RPA vs. APIs – which type of integration your business needs?
by Saurabh Sharma, on Nov 11, 2020 9:50:33 AM
RPA has gained mainstream adoption in enterprises as non-invasive integration for business users and even the way automation flows are developed on RPA platforms is similar to how you develop an integration flow on an integration PaaS (iPaaS) solution. Both type of software products use a “drag-and-drop” approach and pre-built components to achieve integration (or for simplicity, task automation in the case of RPA). No wonder there is still some confusion regarding when to use RPA or APIs for integration.
RPA is surface automation, faster and simpler for less-skilled users
RPA is well suited for integrating those applications that do not expose a web service or an API, here RPA enables surface automation at the user interface (UI) level. RPA provides quick wins and significant return on investment (RoI) in the short term and it is relatively easier to implement, with lower maintenance costs. In use case scenarios where there is a large integration effort involved or IT budget constraint is an issue with an API-led approach to integration, RPA offers a quick fix solution. RPA interacts with an application at the front end, whereas APIs interact with an application at the backend and enable deep integration.
APIs offer a simple yet flexible and scalable approach to enable enterprises to participate in and exploit the digital economy, and are no longer considered to be “humble” technical interfaces. APIs in their various guises facilitate the externalization of the enterprise, enabling the opening up of new revenue streams and simplifying the integration of digital sales, marketing, commerce, branding, and other channels into established business processes and models. With this background, it is quite clear that APIs are central to the integration infrastructure required to support digital business initiatives.
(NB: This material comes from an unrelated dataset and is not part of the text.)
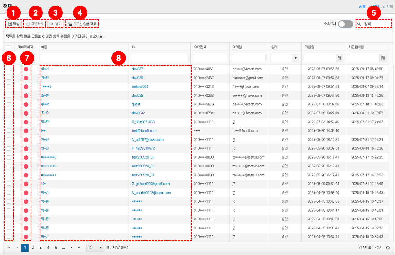The height and width of the screenshot is (255, 395).
Task: Toggle the 소속표시 switch
Action: point(346,24)
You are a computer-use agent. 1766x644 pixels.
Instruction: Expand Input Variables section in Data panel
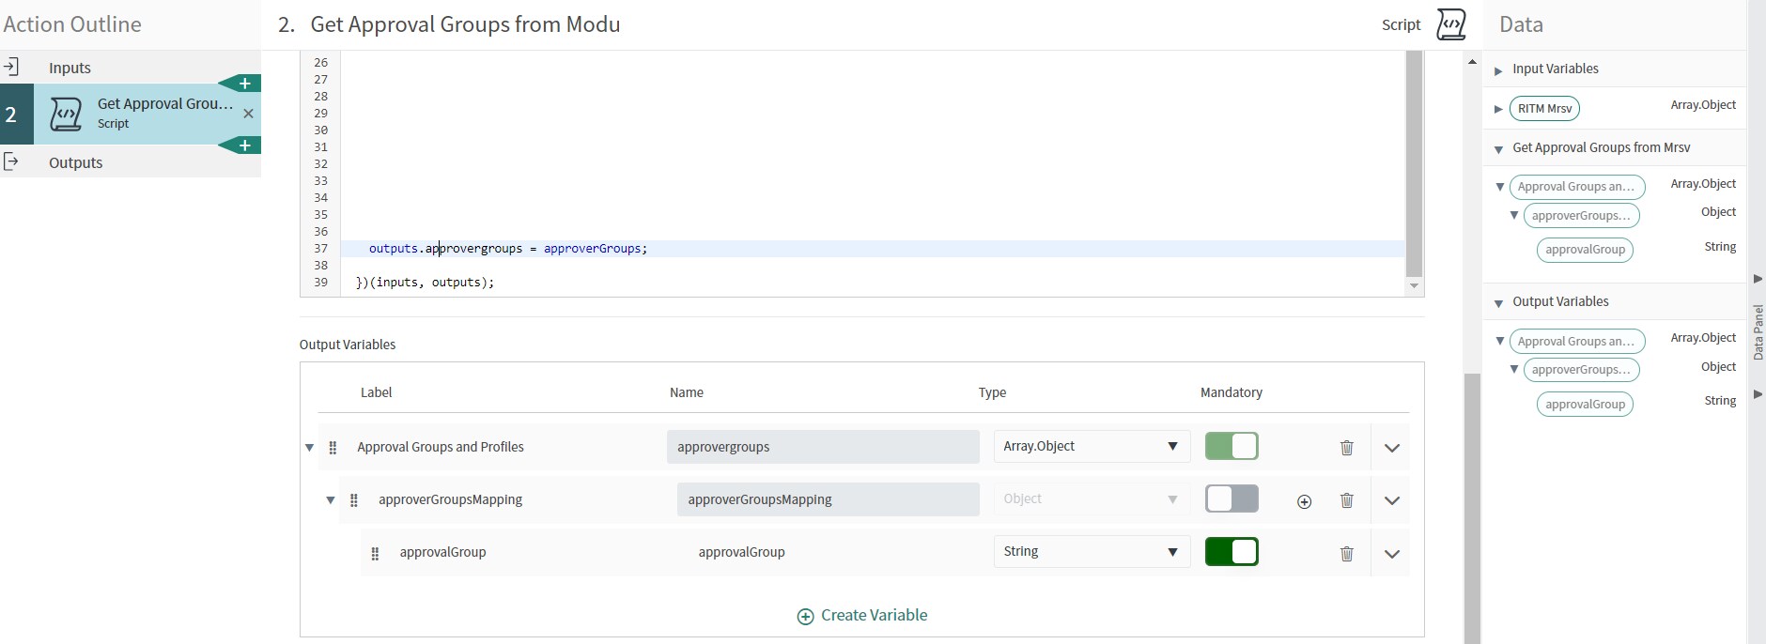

Integration is often messy and complex and beyond the core competencies of IT. In the case of small and mid-sized enterprises (SMEs), the proposition of maintaining dedicated and skilled resources to support integration requirements is not attractive, and is at times beyond their IT budgets. Along the same lines, the proposition of outsourcing integration work to system integrators (SIs) is not-so-attractive for SMEs. In such cases, RPA can deliver quick value without requiring a higher IT investment.
Both APIs and RPA are useful and complementary approaches to automation
Rather than debating RPA versus APIs, it is better for enterprises to use these complementary approaches for use cases better suited to each of them. For doing deep application integration where an API is available and the enterprise has required integration skills, iPaaS and other integration tools will be valuable. If it is about automating a series of mundane, repetitive tasks then RPA is a better option owing to faster implementation and lower cost of ownership.
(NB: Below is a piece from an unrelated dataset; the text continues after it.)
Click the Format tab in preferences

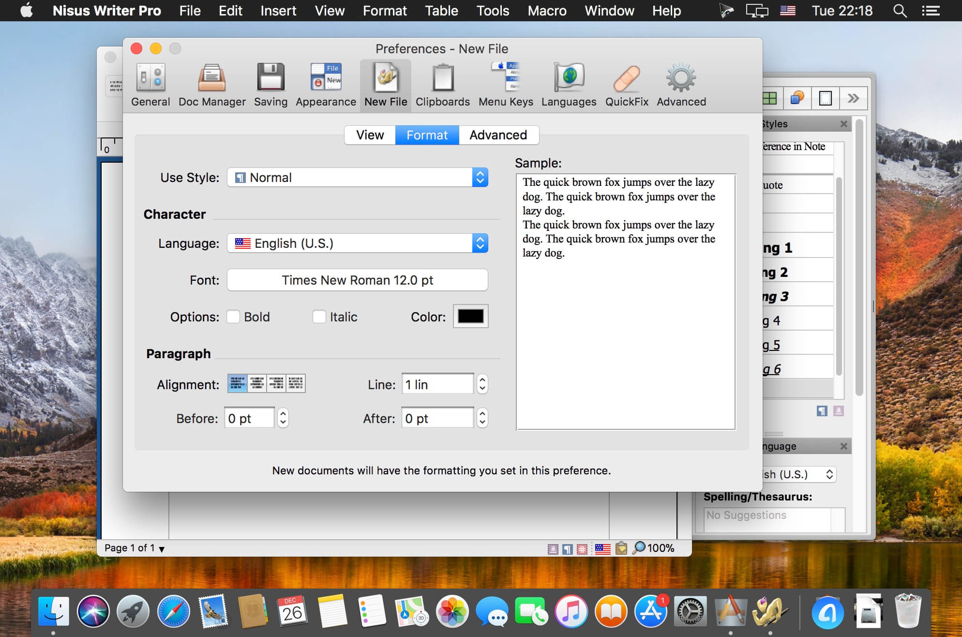[x=426, y=135]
There are a number of cases wherein RPA platform providers have partnered with iPaaS vendors to enable integration with a range of SaaS applications via connectors provided by iPaaS solutions. In large enterprises where you have hundreds of applications (both on-premise and SaaS), iPaaS can very well deliver the required application integration capabilities. Most of the iPaaS solutions provide pre-built connectors to a range of ERP, CRM, HCM, SCM, and office productivity applications and using a drag-and-drop approach, it is easy to build integration flows for on-premise-to-SaaS and SaaS-to-SaaS integration.
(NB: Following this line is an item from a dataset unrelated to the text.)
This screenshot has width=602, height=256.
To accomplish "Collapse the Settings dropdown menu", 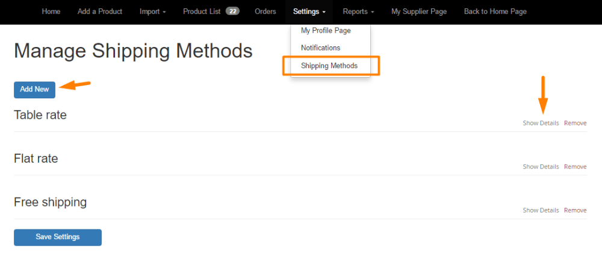I will [x=309, y=11].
As RPA enters the mainstream and consumer-grade user experience (UX) with a graphical approach to development of automation flows gains popularity, the barriers to adoption are significantly lowered, both in terms of skills required and the total cost of ownership of automation software. Then there are workflows where both RPA and APIs can be used for integration - RPA automates a series of tasks and APIs provide access to data from on-premise or SaaS applications to deliver a greater degree of automation.
Source: Bernd Ruecker, Medium
RPA is a better option in cases wherein you can interact with an application only via the UI and API-led integration is not possible or ideal. Moreover, with changes in a process, it is relatively easier and less-expensive to do re-scripting for a bot rather than trying to change an integration flow developed using iPaaS or another integration tool. It is quite clear that both APIs and RPA have their pros and cons and with a systematic approach these two approaches can be used together to achieve integration and process automation.